You hit the nail on the head, Gary!

“…profoundly different orientations toward discovery. The challenge starts there”

I’m looking forward to hearing more perspectives on tackling this challenge.

Lorraine Johnson

Dana–this pretty much nails why we launched the MyLymeData patient registry. The traditional approach to research (Researcher-centric research) often leaves patients delegitimized. This is sometimes called helicopter research–where a team of experts sweeps in concocts a study–and leaves the community with the remains. Research needs to be done in partnership period. That is our model. Our experience though is that that partnership requires that patients take the lead.

Dana Lewis

Lorraine, thanks for this comment and great example! I hadn’t heard that phrase of “helicopter research” before - but it makes a lot of sense to me. (We’ve done a similar thing with the OpenAPS Data Commons as well to facilitate research partnerships & focus on otherwise overlooked topics.) Looking forward to sharing your example in the future as well!

Dave deBronkart

This is so strong, such strong thinking. It’s too late at night to list all the yesses…. as I tweeted, “Why are you studying me yet not freaking LISTENING TO ME?” It captures all the issues of paternalism (well-meaning or snotty), agency (the negative side - “Who cares what you think?? We are the professors!”), and other dialectic things I heard in the revolutionary college years of the 60s but didn’t memorize … blacks rebelling against being studied by privileged whites, women rebelling against being studied by privileged men, gays rebelling against being studied by everyone privileged. It’s at the root of my saying at the start of my TED Talk, “You heard it this morning - patients saying »>I«< will define the terms of my disease.”

This is seriously major patient autonomy stuff.
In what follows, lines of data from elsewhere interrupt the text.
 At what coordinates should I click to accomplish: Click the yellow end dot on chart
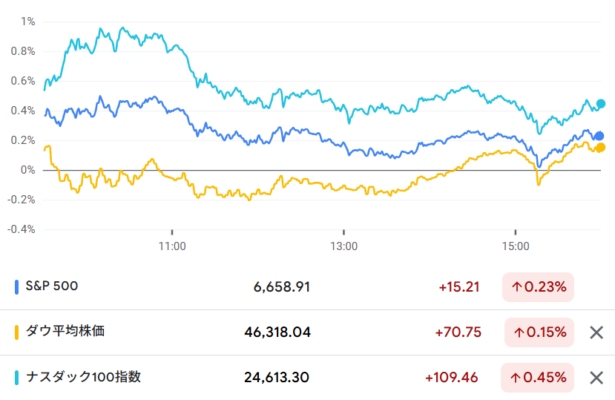[600, 147]
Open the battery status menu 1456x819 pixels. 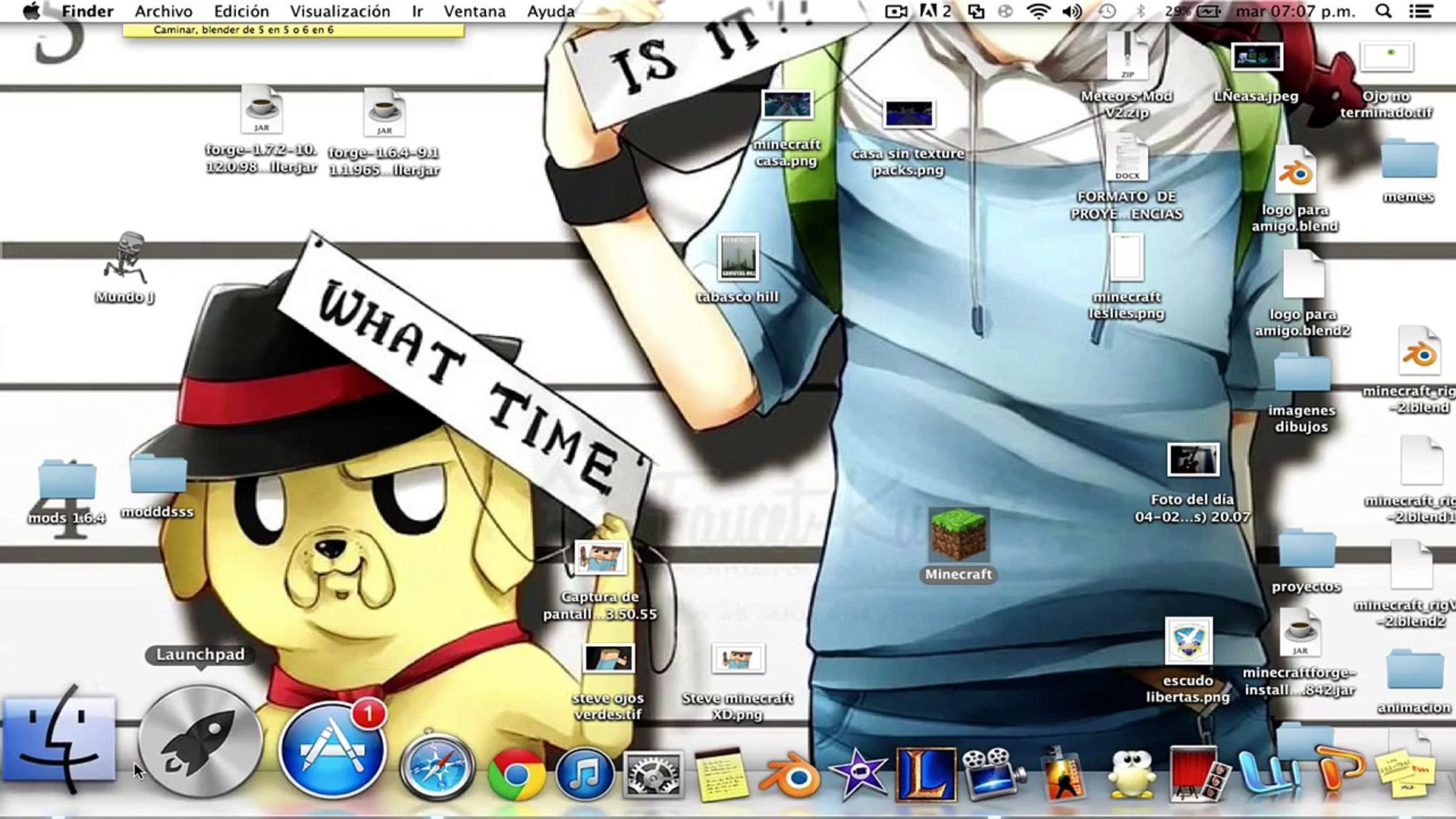pyautogui.click(x=1208, y=11)
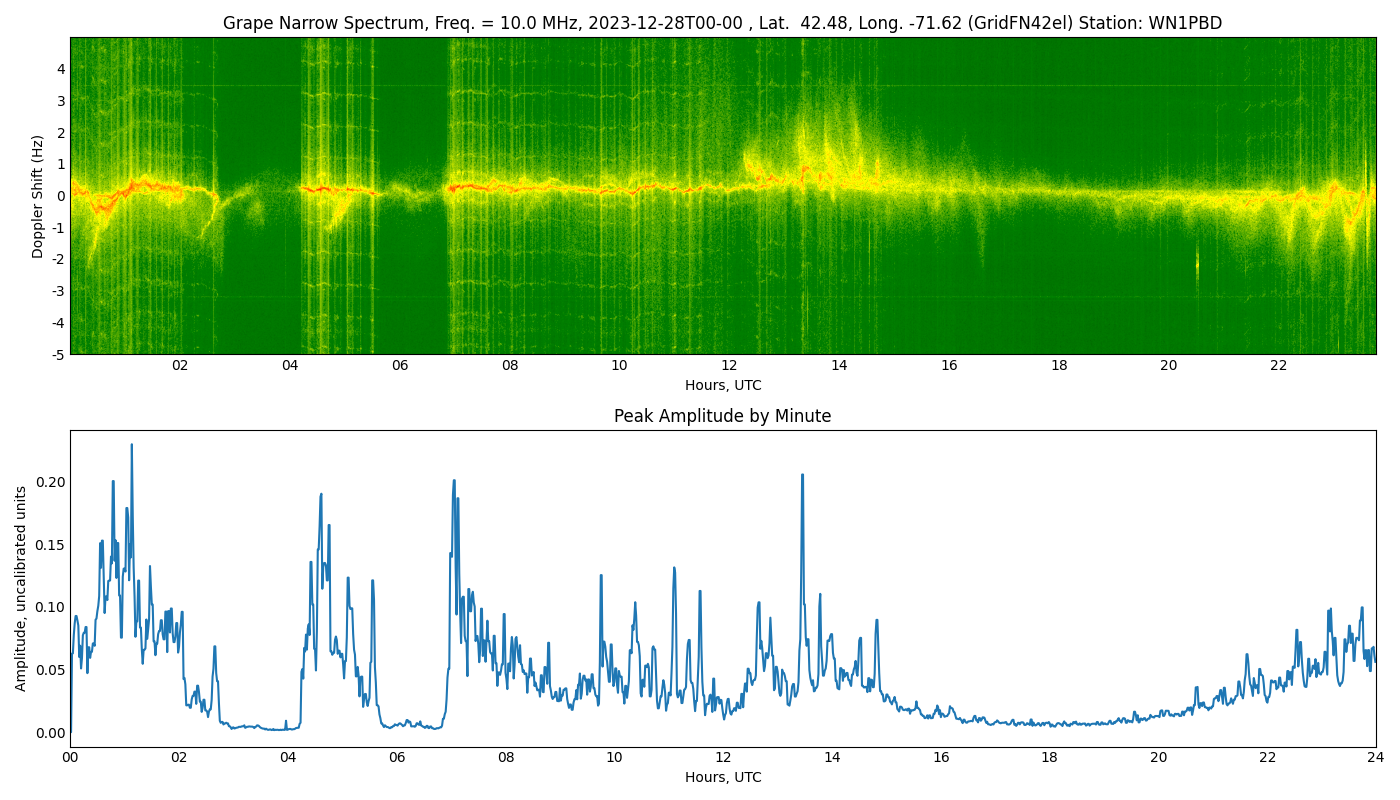The image size is (1400, 800).
Task: Select the 4 Hz tick on Doppler axis
Action: (61, 69)
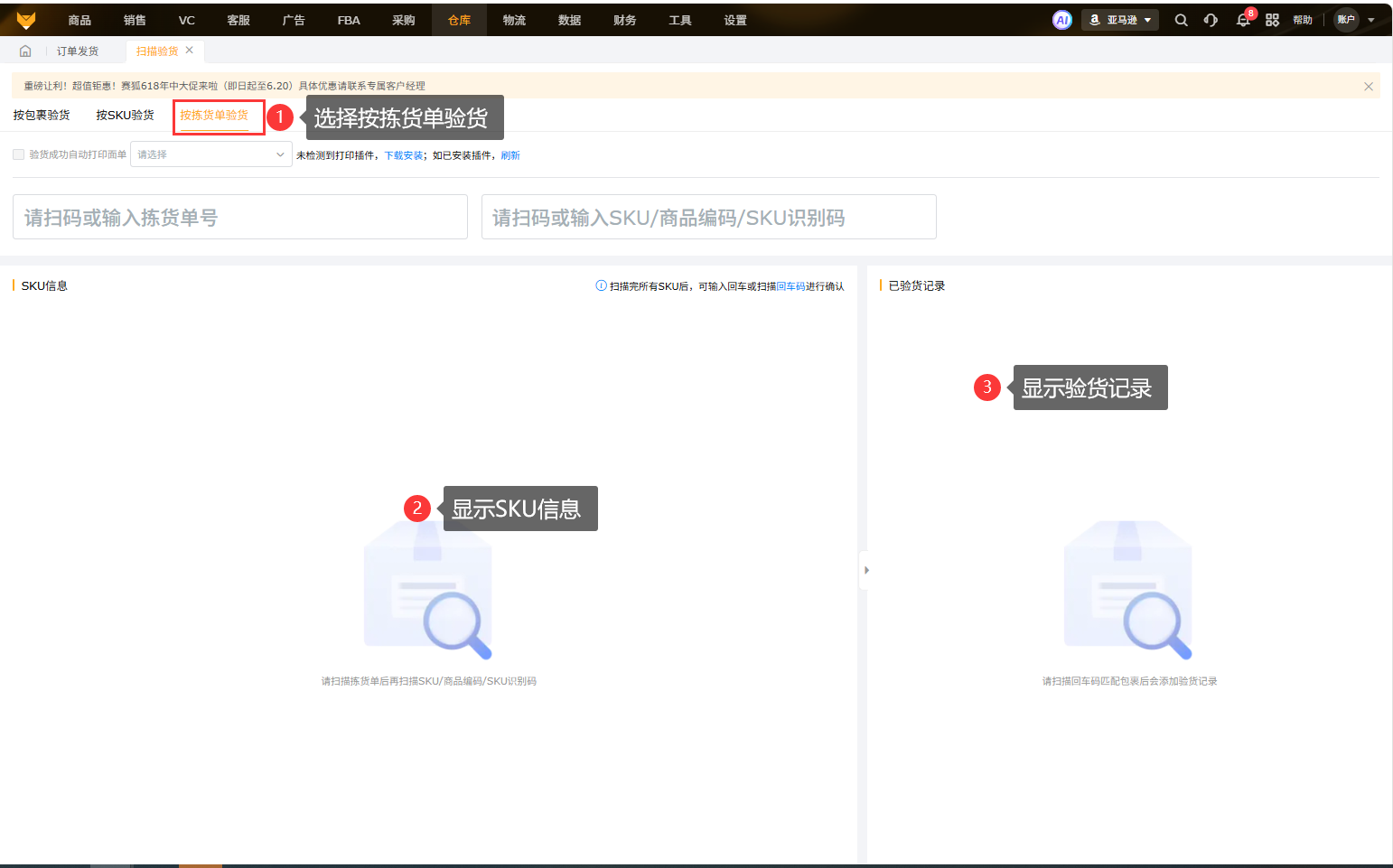Open the 亚马逊 platform dropdown

1120,20
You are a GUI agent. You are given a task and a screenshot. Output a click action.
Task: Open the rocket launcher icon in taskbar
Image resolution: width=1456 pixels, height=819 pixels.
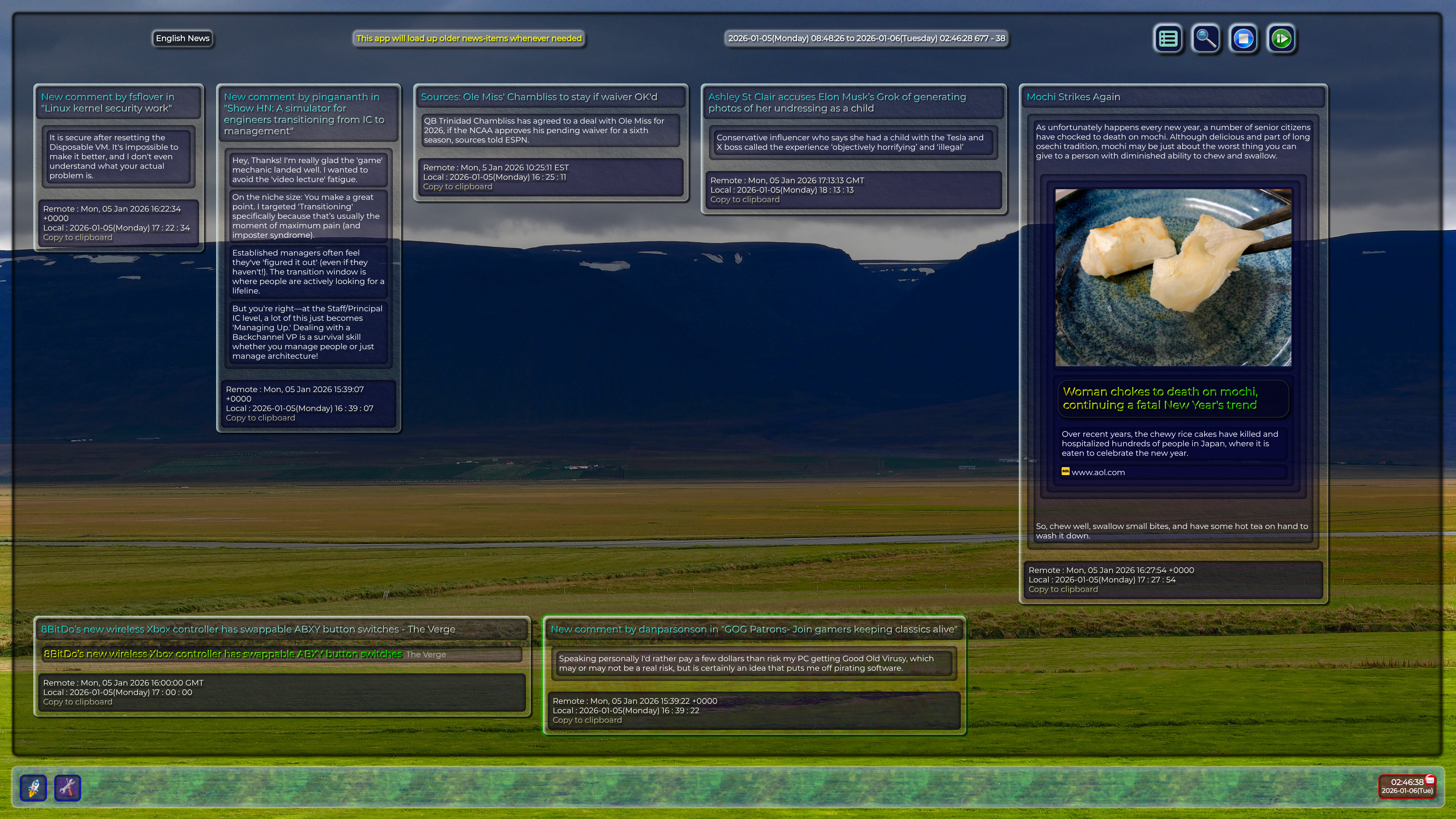(x=33, y=788)
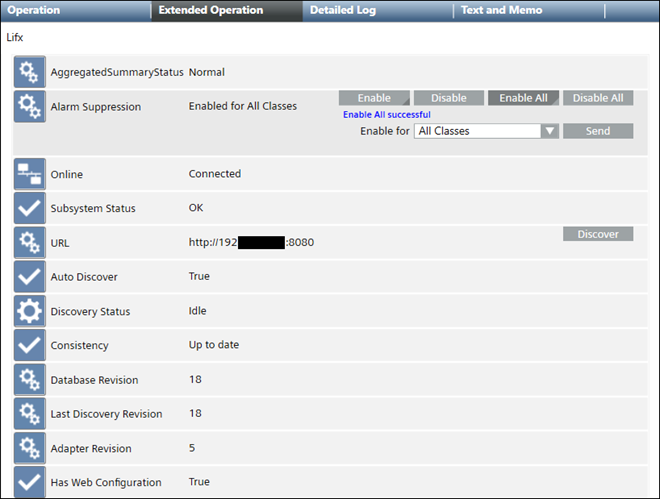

Keep going.

Carmen Gonzalez

Trenchant analysis as usual, Dana. Given that the term “research subject” does tend to imply a passive status, it would likely go a great deal of good to re-name study participants as “collaborator participants” or “partner participants” so that the subjective meaning begins to shift the researchers’ thinking.

Dave deBronkart

I have to say, after a dozen attempts, I don’t get the right column of your cartoon. The “in the future” column seems no different from the cartoon itself, which I’m guessing is supposed to be the “today” version. Help?

Dana Lewis

Dave, I think that’s because you get how it is today - for us as patients, both are the current reality and current experiences. I was attempting to draw primarily for those who do not see or have not seen the correlation between the research scenario and the future clinical encounters.

(Does that make sense?)

Sara Riggare

Dana, thank you for this post and for your continued leadership! Speaking from my own experiences of trying to establish patient-driven research as a field within academia, I am well aware of how extremely hard it is… Keep up the good work and I hope the work you and Eric do together soon gets followers, the world needs it!